▶ **Supplied data**:
☆ ☆ ☆ ☆ ☆

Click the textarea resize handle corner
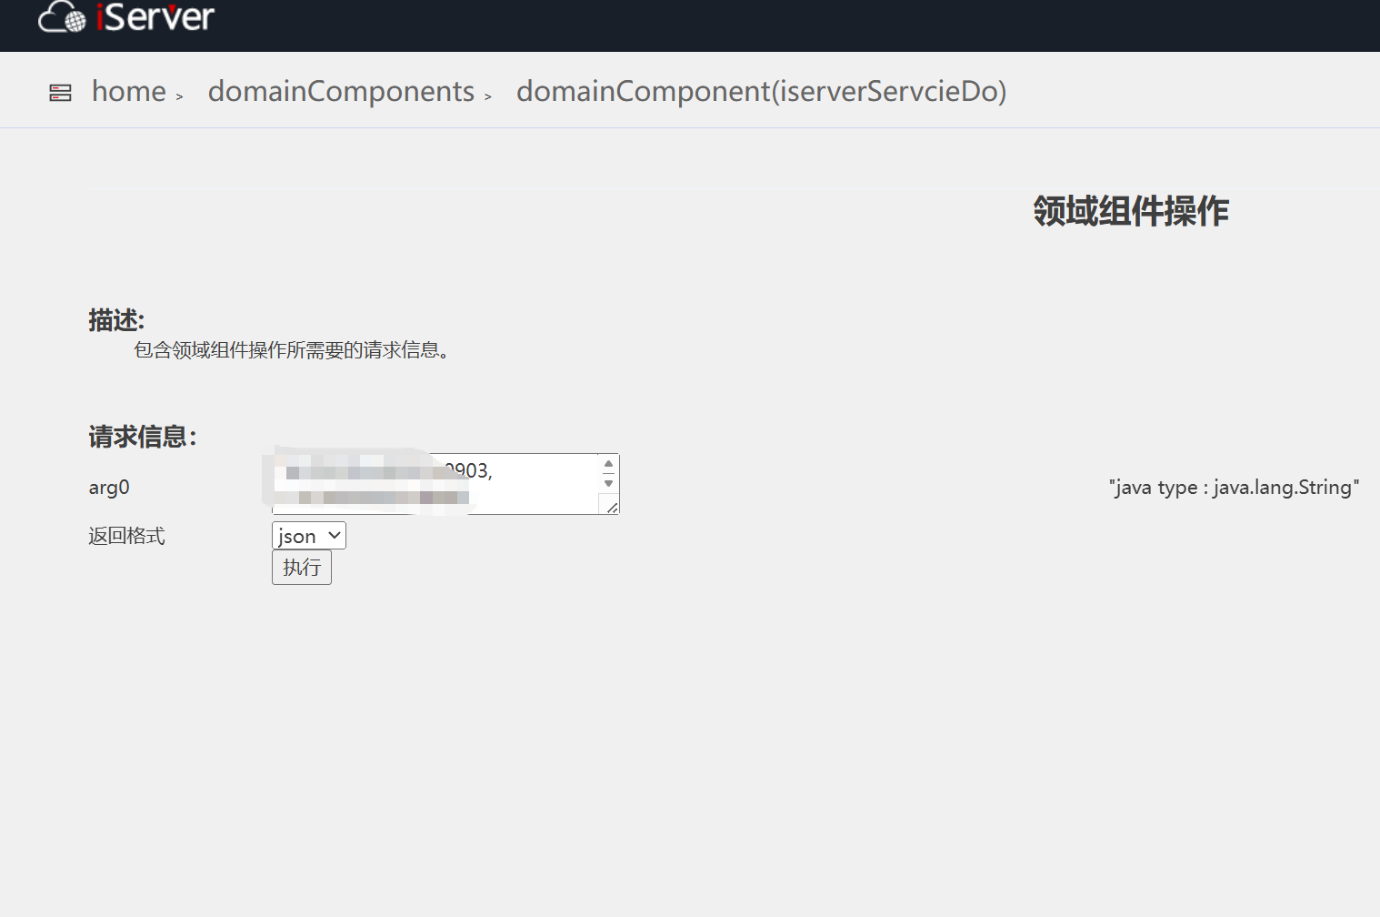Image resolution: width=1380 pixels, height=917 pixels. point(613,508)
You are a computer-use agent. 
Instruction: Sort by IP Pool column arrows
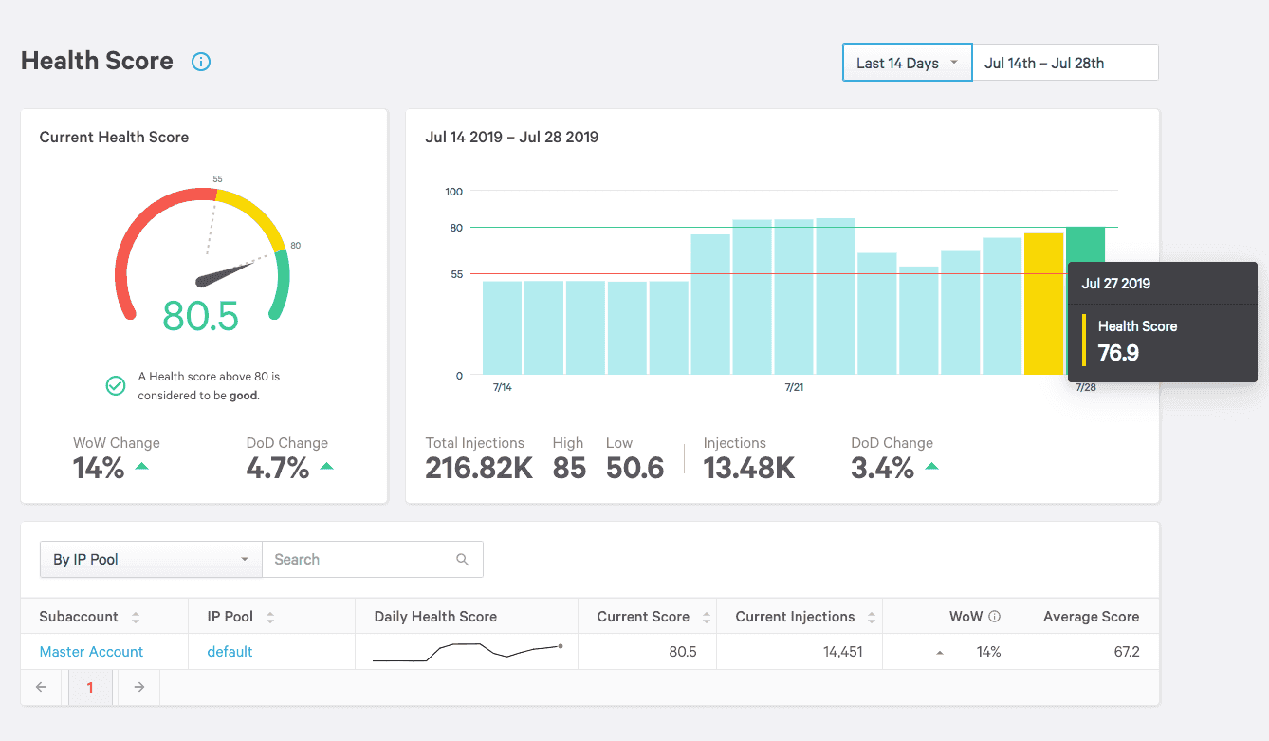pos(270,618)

☆ ☆ ☆ ☆ ☆

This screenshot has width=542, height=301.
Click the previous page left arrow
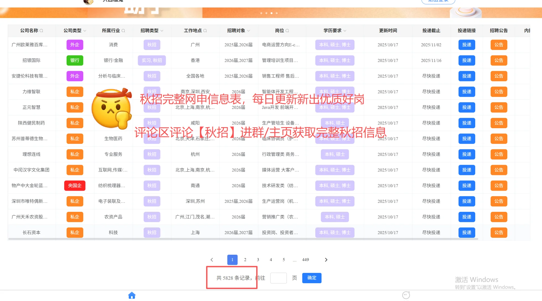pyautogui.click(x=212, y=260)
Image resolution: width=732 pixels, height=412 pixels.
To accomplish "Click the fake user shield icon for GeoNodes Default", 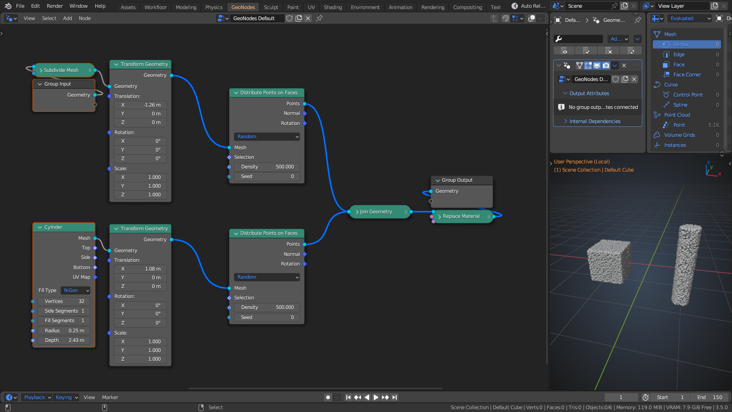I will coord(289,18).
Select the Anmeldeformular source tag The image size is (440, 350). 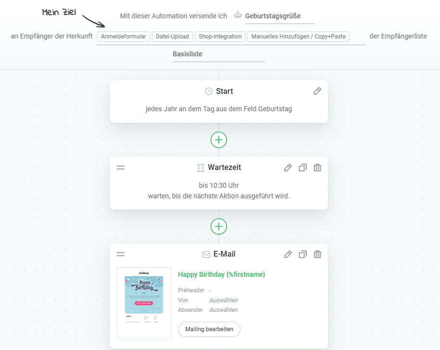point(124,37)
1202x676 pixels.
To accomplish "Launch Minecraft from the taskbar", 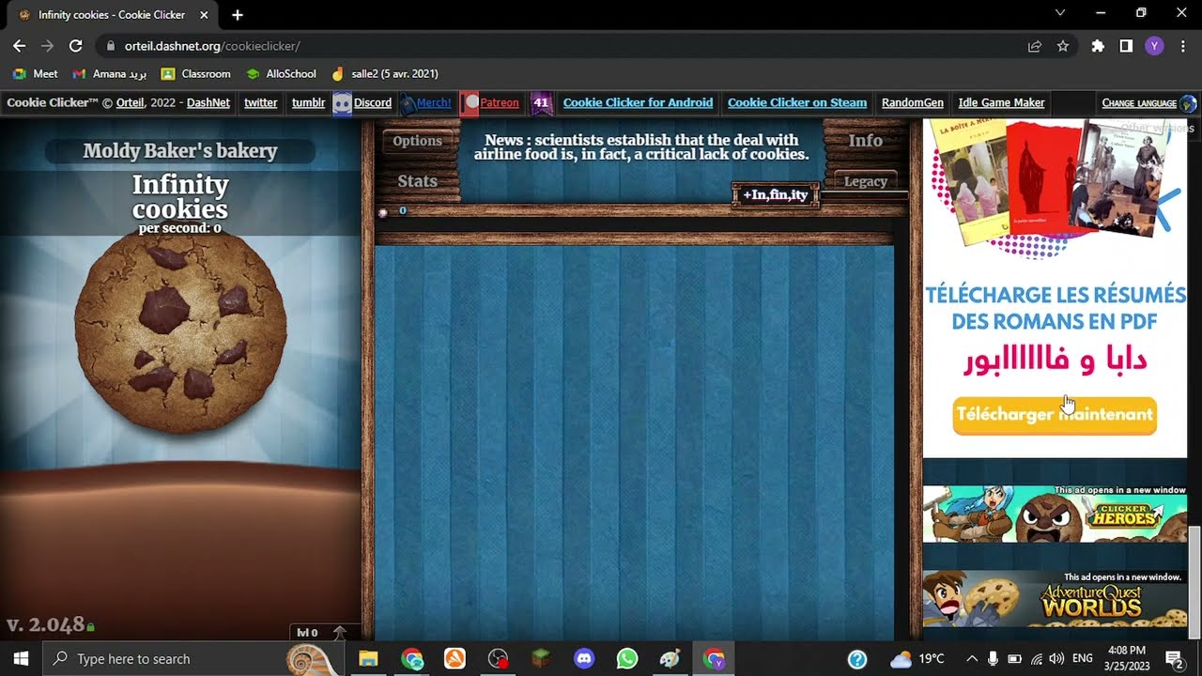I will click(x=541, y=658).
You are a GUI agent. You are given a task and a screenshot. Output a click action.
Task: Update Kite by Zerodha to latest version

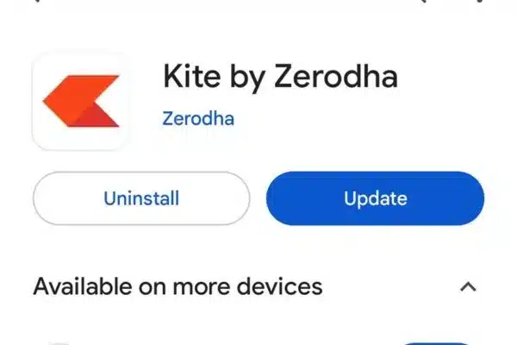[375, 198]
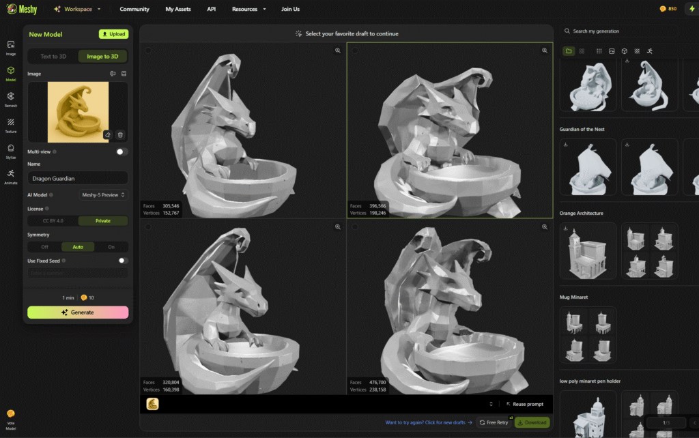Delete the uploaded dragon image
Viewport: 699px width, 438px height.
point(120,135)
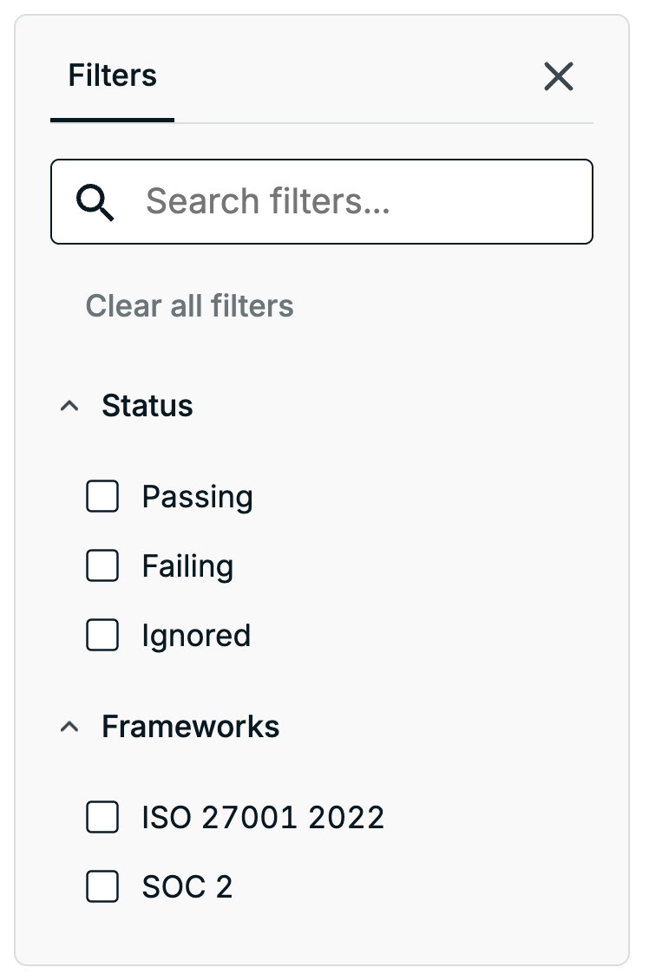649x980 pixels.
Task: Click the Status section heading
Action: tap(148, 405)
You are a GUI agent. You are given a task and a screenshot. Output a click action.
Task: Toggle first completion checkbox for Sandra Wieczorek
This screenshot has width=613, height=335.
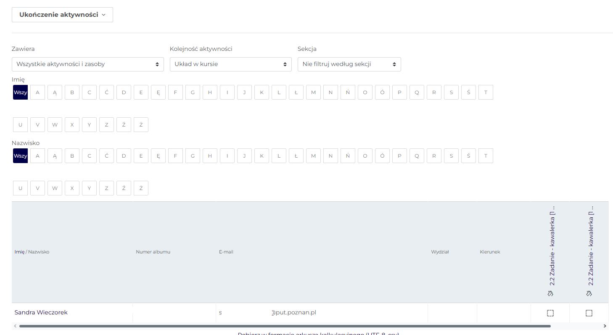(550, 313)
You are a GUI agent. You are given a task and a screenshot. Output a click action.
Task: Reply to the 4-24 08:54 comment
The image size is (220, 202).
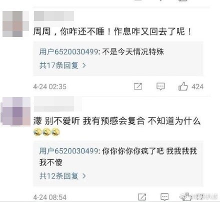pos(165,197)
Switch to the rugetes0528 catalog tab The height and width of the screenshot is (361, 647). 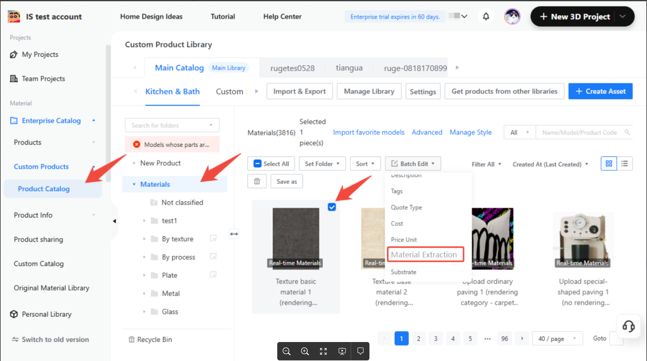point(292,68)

☆ ☆ ☆ ☆ ☆

Return the data above exactly, starting with the line that contains "Click the textarea resize handle corner" and going on through the line that contains "pos(270,618)", and leave out the pictures.

▶ **Solution**:
Click the textarea resize handle corner
Image resolution: width=1380 pixels, height=917 pixels. point(613,508)
You are a computer-use agent. 
Instruction: Sort by IP Pool column arrows
pos(270,618)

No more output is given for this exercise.